How to Find a Job After College

How To Find A Job After College

You did it! You just graduated or are soon to be graduating from college and for most; this will be the greatest accomplishment of your life. So far, anyway! Let me say now, Congratulations! Unfortunately, it is time to get back to work. Landing a job after college is not an easy task. Believe it or not, only 14% of university graduates have a job secured upon graduation.

Ideally, you already have bundles of internships and years of relevant work experience under your belt. But let’s be honest, college is tough and it’s even harder to get a job in the right industry while being a full-time student. Don’t worry, we understand your situation and it so happens that this is very common!

We have laid out a “How To” guide below, which will show you how to optimize your efforts to find a job after college, regardless of your work experience.

Little to no work experience

Whether you partied every day or struggled to keep your grades up, the fact is, you graduated! That expensive piece of paper hanging on your wall was the goal to better your career path and land a job after college. You may not have made all the ideal career choices during your schooling, but there is nothing you can do about that now. To optimize your chances of receiving callbacks, you must be able to translate all relevant experience from your classwork and any volunteer work you have done. This is a catch 22 because hiring managers only care about what is relevant to the job you are applying for, so please don’t include how many years you had to babysit a sibling; unless of course, you are applying to become a caregiver.

Want to learn how to find your niche without a single day of work experience? Learn more tips on How to Apply for Entry Level Jobs.

Solidify your resume

I know what you’re saying, “of course, you have to have a strong resume to find a job after college!” Unfortunately, “Strong” is a relative term and if you don’t know the quality other candidates are achieving, it is easy to get left behind in your job search. You must know the lingo and business terms of the desired industry you plan to enter. Companies use scanning programs to filter out resumes relevant to what they are looking for in a candidate and if your wording is not strategically chosen, a human will not even look at your resume. If you have already set out on a job search campaign and have not received any response, it is time to swallow your pride and fix what is broken! If you need help or feel overwhelmed, there are tools and services at your disposal to increase your chances!

To learn, How To Write a Professional Resume on your own, click the link. To find a professional that’ll do it for you, take a look at Find My Profession's Resume Makeover services.

Be open to all opportunities

As a new college graduate, let me be the first to tell you, the world owes you nothing! You have to go out and get a job after college; it will not be handed to you. All cliches aside, I see all too often new grads who expect to earn a degree and get offered a six-figure salary job right out of the gates. You must be realistic in your job search as it is a very personal process.

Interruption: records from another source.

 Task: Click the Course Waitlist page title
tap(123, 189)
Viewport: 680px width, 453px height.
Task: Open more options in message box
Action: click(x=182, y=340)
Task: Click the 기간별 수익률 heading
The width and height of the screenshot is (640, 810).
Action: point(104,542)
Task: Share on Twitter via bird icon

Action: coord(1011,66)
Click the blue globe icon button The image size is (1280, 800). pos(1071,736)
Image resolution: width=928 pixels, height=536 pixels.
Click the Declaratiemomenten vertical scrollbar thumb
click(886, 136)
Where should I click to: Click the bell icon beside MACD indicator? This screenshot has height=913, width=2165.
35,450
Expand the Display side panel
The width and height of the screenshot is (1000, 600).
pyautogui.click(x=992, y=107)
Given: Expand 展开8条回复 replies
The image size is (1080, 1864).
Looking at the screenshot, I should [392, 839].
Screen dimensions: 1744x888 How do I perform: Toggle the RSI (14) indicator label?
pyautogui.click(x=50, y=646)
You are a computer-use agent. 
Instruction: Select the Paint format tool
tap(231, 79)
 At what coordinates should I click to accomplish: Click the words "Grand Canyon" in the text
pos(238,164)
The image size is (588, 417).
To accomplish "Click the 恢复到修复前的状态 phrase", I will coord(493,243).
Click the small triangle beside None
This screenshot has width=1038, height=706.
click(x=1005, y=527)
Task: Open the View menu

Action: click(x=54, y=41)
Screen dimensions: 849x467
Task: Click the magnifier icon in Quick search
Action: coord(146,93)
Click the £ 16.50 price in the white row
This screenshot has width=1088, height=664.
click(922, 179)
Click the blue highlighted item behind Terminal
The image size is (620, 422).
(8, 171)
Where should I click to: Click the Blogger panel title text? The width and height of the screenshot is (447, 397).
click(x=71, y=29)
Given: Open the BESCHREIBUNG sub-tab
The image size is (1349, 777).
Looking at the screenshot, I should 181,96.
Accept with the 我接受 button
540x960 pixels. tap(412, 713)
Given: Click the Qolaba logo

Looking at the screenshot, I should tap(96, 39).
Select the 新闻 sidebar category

It only takes a few rejections to start feeling like you will never get the opportunity you desire even though you are a great candidate. I am sure you are awesome, but the fact of the matter is you need to prove it. This can be extremely rewarding when you reach the pinnacle of your goals, but until then, you must pay your dues! Don’t assume you are above an assistant position or a job that requires no experience (directed at those of you who relate to the “Little to no work experience” section). This is a long-term process and you will not regret starting at the bottom of the right opportunity.

Use all available avenues

There are many resources at your disposal to find a job after college and it is important that you use them all to broaden your outreach to hiring managers. You are at a severe disadvantage if you only use one avenue to apply for jobs. These options include Job Boards, Company Websites, Staffing Agencies, and the Career Center at your University. I am not going to spend time debating on which option is best because like I said, you should be using all of them! Ok, I am done lecturing, but the more you explore your options, the better your chances get of landing that fulfilling job you dream about. To learn exactly where to apply for jobs and optimize your job hunt take a look at Where to Apply for Jobs Online.

Avoid these common mistakes

At this point, you should have a general idea of the etiquette and unwritten rules of the job search process after college, but I would like to emphasize a few key mistakes that are easy to correct. Like I stated above, it is best to be open to all opportunities after graduation. Please do not show up for a scheduled interview already assuming you have the job “in the bag”. Confidence is great but arrogance is easy to pick up on and a hiring manager is trained to sniff out these types of candidates. Treat all employees at the company you are interviewing at with respect.

It is also important to be open to relocation. You do not want to miss out on a great job after college because it is a short plane flight from family and friends. Eventually, you can be pickier about location, but limiting your options because of location can be detrimental to your long-term goals. Change can be scary, but so can unemployment!

Follow-up is also very important as it shows determination towards the potential opportunity. Even a “Thank You” email to the hiring manager/interviewer thanking them for their time can speak volumes towards the character of a candidate. Most important of all, do your homework. Just because you are done with school, does not mean you are done learning. Do not let your ego get in the way of your job search. Don’t assume your resume or cover letter is rock solid. If you are not getting callbacks, there are reasons for this. There is nothing wrong with admitting you do not know everything about an industry or desired skill. After all, you are entry-level. There are a vast amount of resources at your disposal, take advantage.